Problems and tasks -
• a. In the text on ladybug coloration, rewrite the part that begins at the words "The colouring gene" and stops after "journal Current Biology.", putting "laboratories" in place of "research teams".
• b. Carry the text on ladybug coloration forward from its last sentence.

What is the difference between black ladybugs with red spots and red ladybugs with black spots? Children – like adults – have once asked themselves this question. So do scientists. Since the 1920s, there has been a growing body of work on the common presence of distinct coloured patterns in insects within the same species. Leading figures in evolutionary biology, such as geneticist Theodosius Dobzhansky or ecologist Michael Majerus, have taken an interest in it.
One of the most famous cases of black pigmentation polymorphism was described in the 19th century in a butterfly, the peppered moth, with a darkened whole body. It has been called industrial melanism because the mutation that made the insect black was concomitant with the industrial revolution in England. A soot-coloured butterfly has a better chance of surviving on a soot-polluted birch.
However, in most insect species affected by melanism, darkening appears only on certain parts of the insect body, forming discontinuous and complex black patterns. This is the case with the harlequin ladybug, Harmonia axyridis, also known as the Asian ladybug. This insect is a champion of polymorphic melanic patterns with more than 200 colour pattern forms described in natural populations around the world. These shapes correspond essentially to variations in black areas on a red background on the elytra, the hardened forewings that cover the hindwings.
The colouring gene identified
The genetic mechanisms by which these melanic patterns are created and maintained in ladybug populations remain largely unknown. It has been known since the 1950s that the different colour forms result from genetic variations located in a single region of the genome, which had not previously been characterized. Our research teams join forces, putting together their expertise in population genomics and development biology, to address this problem. And our efforts paid off: we have identified the genomic origin of the different coloration patterns in harlequin ladybugs. In particular, we have identified the gene that encodes all the instructions necessary to draw the different motifs that decorate the forewings of the harlequin ladybugs. These results were published in August 2018 in the journal Current Biology.
First, we sequenced the complete genome of the harlequin ladybug. Then, to identify the region of the genome associated with colour variation, we compared the genome sequences of many harlequin ladybugs of different colour forms originating from several natural populations around the world. This analysis pointed to a specific region of the genome, which included two neighbouring genes. The successive inactivation of each of these two candidate genes identified the gene pannier as the one responsible for the formation of black patterns on the elytra.

[Saved entries]
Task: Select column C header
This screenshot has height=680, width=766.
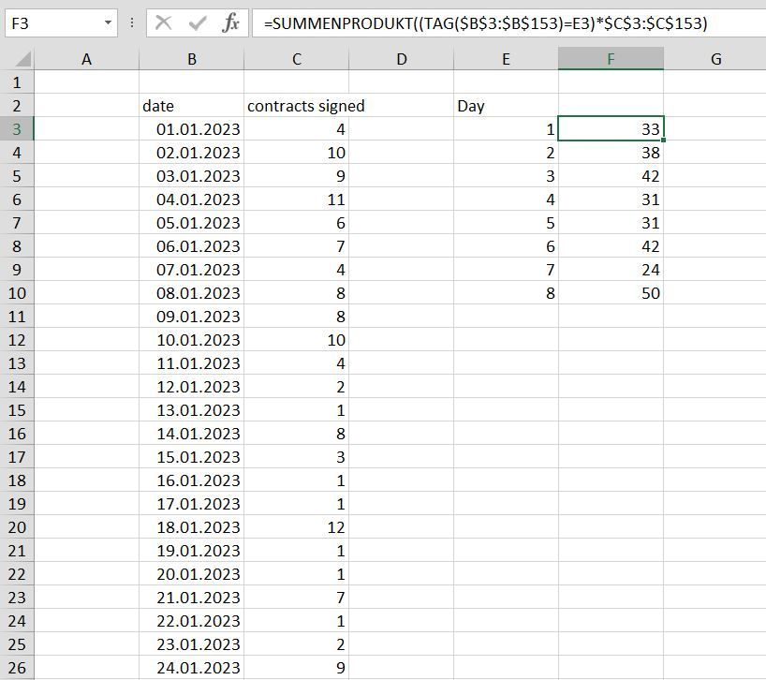Action: coord(296,59)
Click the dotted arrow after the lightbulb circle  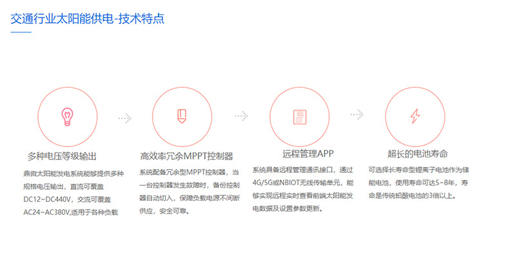[x=124, y=118]
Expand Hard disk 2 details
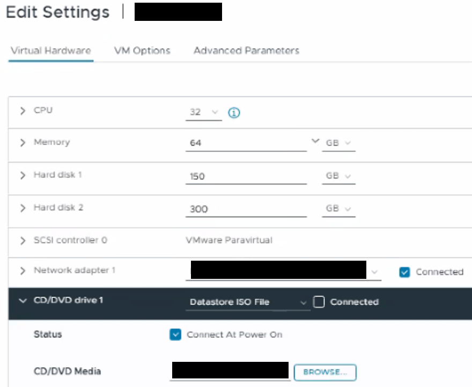Viewport: 472px width, 387px height. point(23,208)
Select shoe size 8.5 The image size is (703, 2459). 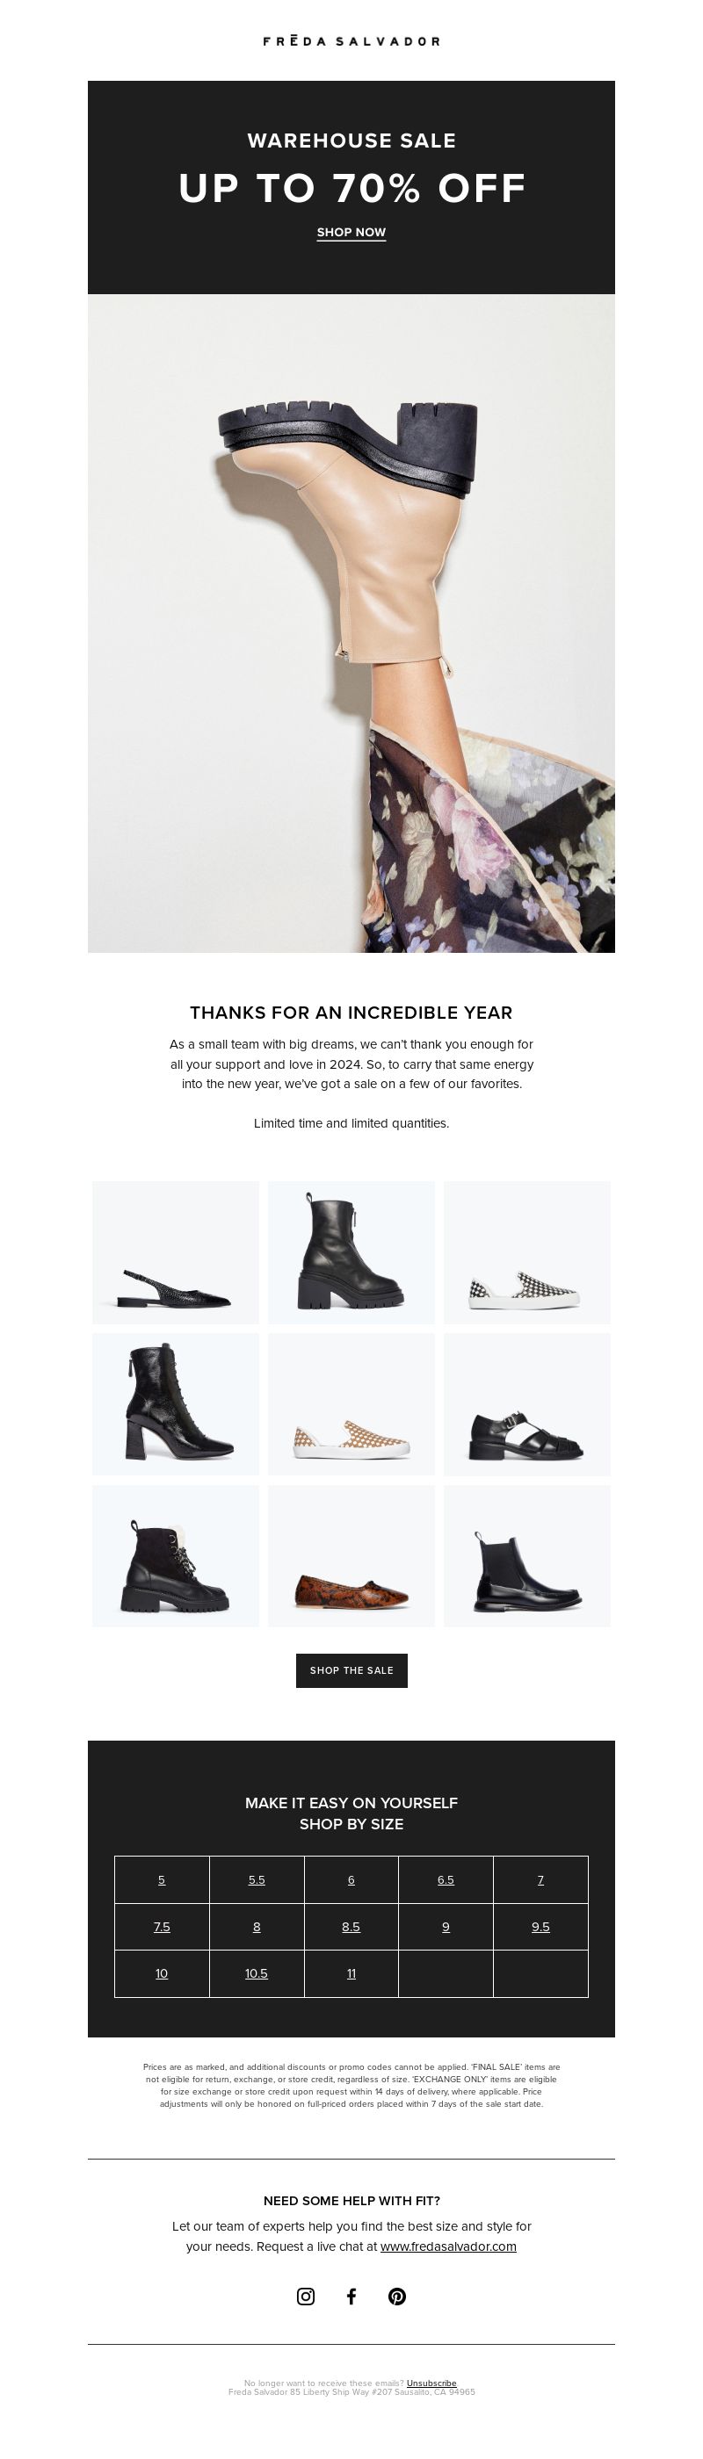click(x=351, y=1925)
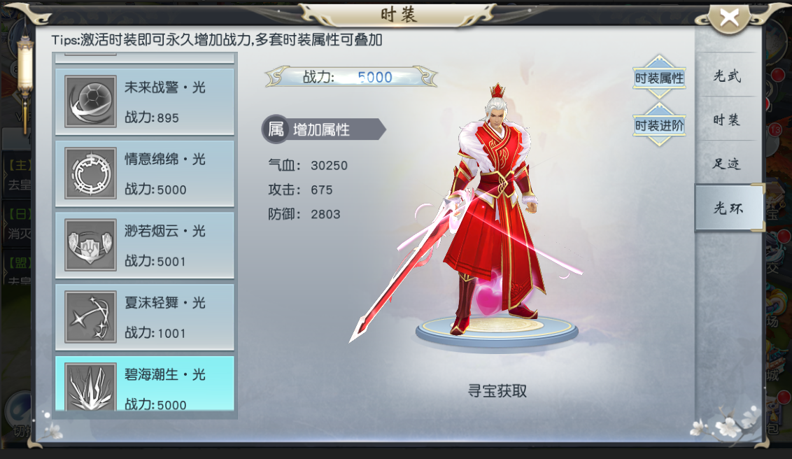Open the 时装进阶 diamond button
Image resolution: width=792 pixels, height=459 pixels.
pyautogui.click(x=659, y=125)
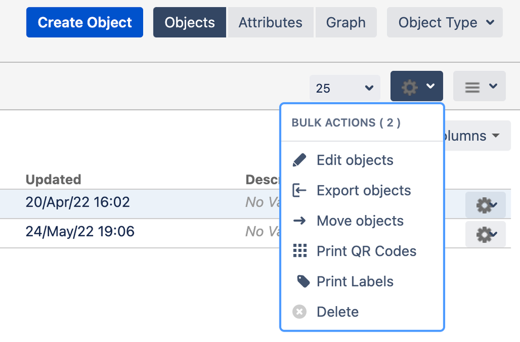520x342 pixels.
Task: Sort by the Updated column header
Action: coord(53,180)
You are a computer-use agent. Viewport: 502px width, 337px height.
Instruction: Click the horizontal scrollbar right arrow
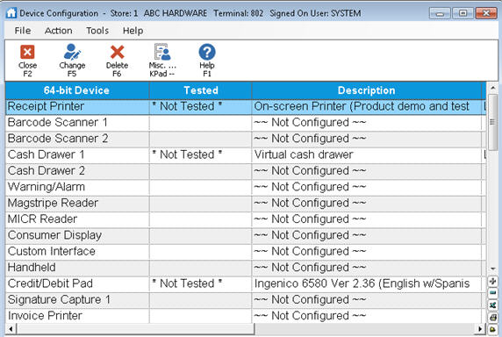pos(480,329)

Results for each task -
• a.
The colouring gene identified
The genetic mechanisms by which these melanic patterns are created and maintained in ladybug populations remain largely unknown. It has been known since the 1950s that the different colour forms result from genetic variations located in a single region of the genome, which had not previously been characterized. Our laboratories join forces, putting together their expertise in population genomics and development biology, to address this problem. And our efforts paid off: we have identified the genomic origin of the different coloration patterns in harlequin ladybugs. In particular, we have identified the gene that encodes all the instructions necessary to draw the different motifs that decorate the forewings of the harlequin ladybugs. These results were published in August 2018 in the journal Current Biology.

• b.
The gene pannier was first discovered in fruit fly in the 1980s. In general, the names of genes refer, often with a hint of humour, to the physical malformations visible when this gene is mutated. For the gene pannier, it is the shape of the mutant embryo similar to a pannier that inspired its name to the geneticists who discovered it. Surprisingly, in no other insect did the gene pannier appear to be linked to the production of colour patterns. Subsequently, by revealing the location of the protein produced by this gene, we have shown that pannier is activated (or expressed) during elytra formation.
More precisely, the gene pannier is active in different populations of elytra cells that prefigure exactly where the black pigmentation will appear in adults. Pannier then activates other genes that collectively ensure the production of black pigment by these cells and thus the formation of the black spots (in “red” ladybugs) or the black background (in “black” ladybugs). The expression of the gene pannier is itself controlled by regulatory DNA sequences located around the gene. It is these sequences, which are very different in their molecular composition, that define variants of the gene pannier associated with the different colour forms. The frequencies of these variants fluctuate among populations, creating very colourful compositions within the natural populations of the harlequin ladybug throughout the world.
In summary, the different colour patterns in the harlequin ladybug find their genetic origin in variations of the spatial activation of a single gene that orchestrates the establishment of different melanisation patterns of elytra. Generally speaking, these results illustrate how variations in a single gene (genotypes) can, in some cases, generate an impressive diversity of phenotypes.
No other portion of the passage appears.